La première étoile du football saint-marcois, Salomon Saint-Vil, ex-artilleur du Racing Club Haïtien, s’en va. Il a quitté le monde des vivants en emportant dans ses valises le secret de ses boulets qui ont terrassé les portiers adverses sur le champ de la Coupe Pradel, notamment lors des spectaculaires combats footballistiques de la première moitié des années 60.
Joueur de tempérament, athlète solide, attaquant aux tirs rageurs, Salomon a laissé son empreinte au stade Sylvio Cator où il décocha en 1964 ses derniers missiles à la pointe de la division offensive jaune et bleu. Depuis, personne n’a pu combler ce vide.

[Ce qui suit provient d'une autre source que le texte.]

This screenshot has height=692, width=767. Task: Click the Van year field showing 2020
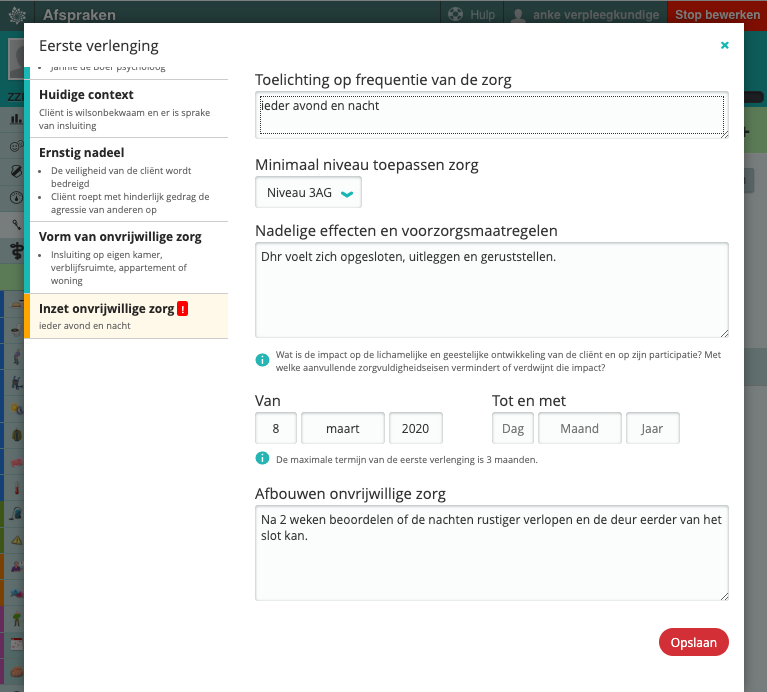[415, 428]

Après que le battant Salomon a quitté le pays au début de la saison 64-65 à quelques semaines du derby national Racing-Violette, l’état-major du Vieux Lion engagea le jeune avant-centre capois Claude Barthélémy qui fit une rentrée fracassante à l’occasion de sa première sortie en Coupe Pradel le 16 janvier 1965. Ce soir-là, il trompa la vigilance de l’international Roland Crispin, arrière central fraîchement débarqué au Violette en provenance de l’Etoile Haïtienne, pour ouvrir le score dans le derby. Mais à l’arrivée, victoire 5-2 du Violette mené par le jeune Philippe Vorbe (17 ans) dans un stade en délire.
En dépit de la défaite du Racing, c’était quand même une belle entrée en matière pour le Capois Claude Barthélémy (alias Coca) qui n’a pu toutefois, pendant sa longue traversée jaune et bleu, effacer l’image du bombardier Salomon Saint-Vil dans le coeur des racinistes.

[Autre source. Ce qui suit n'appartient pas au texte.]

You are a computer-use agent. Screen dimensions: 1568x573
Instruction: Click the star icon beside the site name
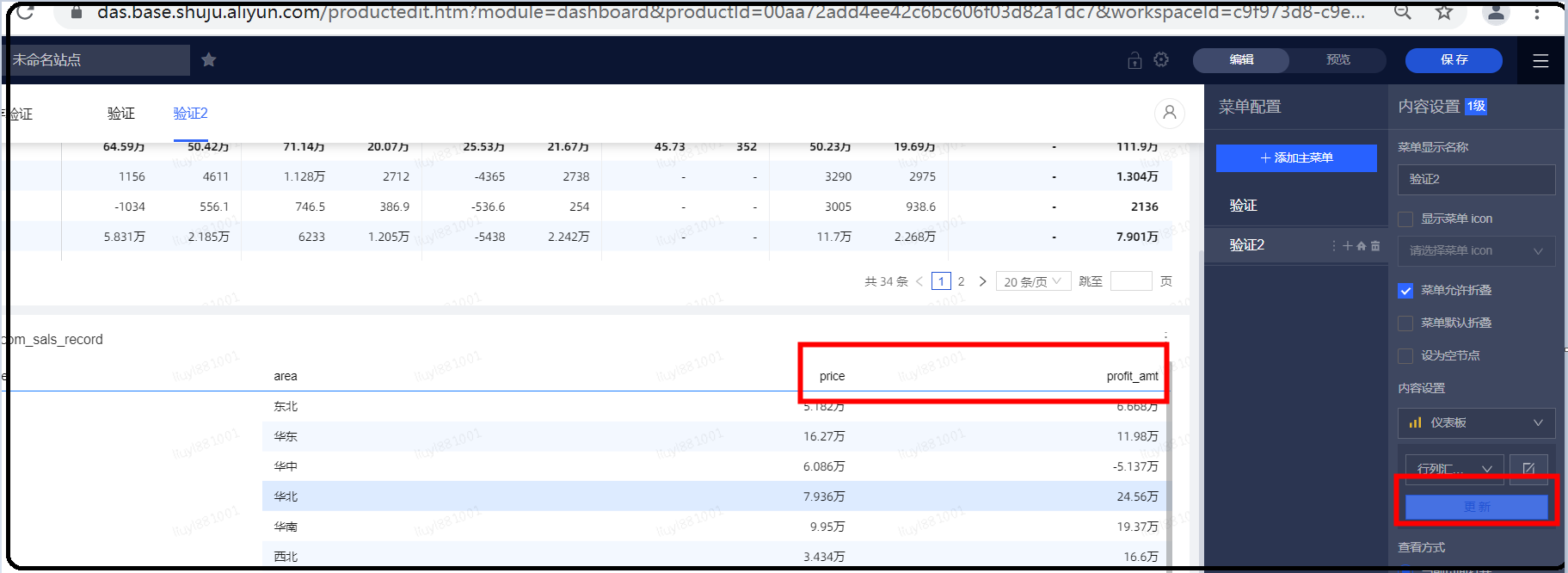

Dans l’optique de sa participation au championnat de la CONCACAF des clubs champions de la saison 62-63, le Vieux Lion renforça son arsenal avec l’acquisition des étoilistes André Auguste (Pelao 1) et Guy Saint-Vil, deux internationaux en puissance. Jouant un 4-2-4 classique avec notamment le dévorant trio offensif Salomon Saint-Vil–Germain Champagne-Guy Saint-Vil, épaulé dans l’entre-jeu par le génial Fito Louidon et le canonnier Joseph Obas (transfuge de l’ASC), le Racing Club Haïtien conserva son titre de champion de la Coupe Pradel en 1963 et 1964, tout en signant son nom sur le trophée de la CONCACAF des clubs champions en 1963.
Par ses tirs meurtriers, Salomon Saint-Vil était l’un des artisans de cette arrogante et irrésistible domination raciniste, de 1962 à 1964. À cette époque, le glouton lion jaune et bleu ne laissa que les miettes à ses adversaires.

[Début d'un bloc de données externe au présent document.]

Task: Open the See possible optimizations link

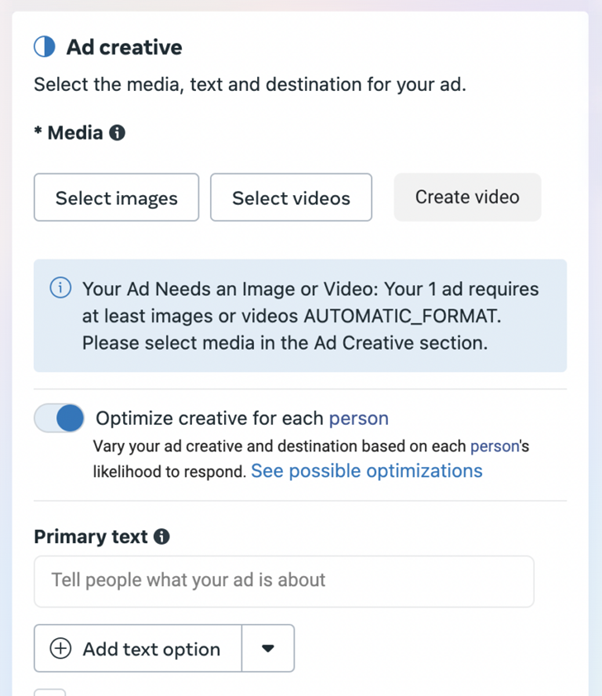Action: click(366, 471)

La finale d’un super tournoi réunissant le Violette, le Racing, l’Aigle Noir et le Victory, c’est mon dernier souvenir concernant le regretté Salomon Saint-Vil. Le match décisif mettait aux prises l’Aigle Noir et le Racing. Les vert et noir ouvrirent le score dès la 5e minute par le vieux briscard Paul Desrosiers. Puis la machine infernale raciniste ravagea les rangs aiglenoiristes sans parvenir à battre l’immortel Michel Blain, l’indiscutable portier de la sélection nationale.
À deux minutes de la fin de cette emballante finale, le brillant ailier gauche jaune et bleu Germain Champagne mystifia la défense vert et noir pour solliciter le canonnier Joseph Obas en position de tir à 20 mètres de la cage de l’Aigle. C’était naturellement la panique dans les rangs aiglenoiristes. Mais constatant qu’il était mieux placé pour égaliser, Salomon s’écria: « Obas papa mwen»! Collectif à souhait, le Capois laissa passer le ballon au profit de son partenaire. Et l’artilleur Salomon décocha un tir canon qui s’écrasa avec une telle puissance sur la barre transversale vert et noir que la balle finit sa course jusqu’à la portion de terrain occupée par les racinistes.
Sacré Salomon Saint-Vil, l’un des plus efficaces bombardiers de l’histoire du football haïtien.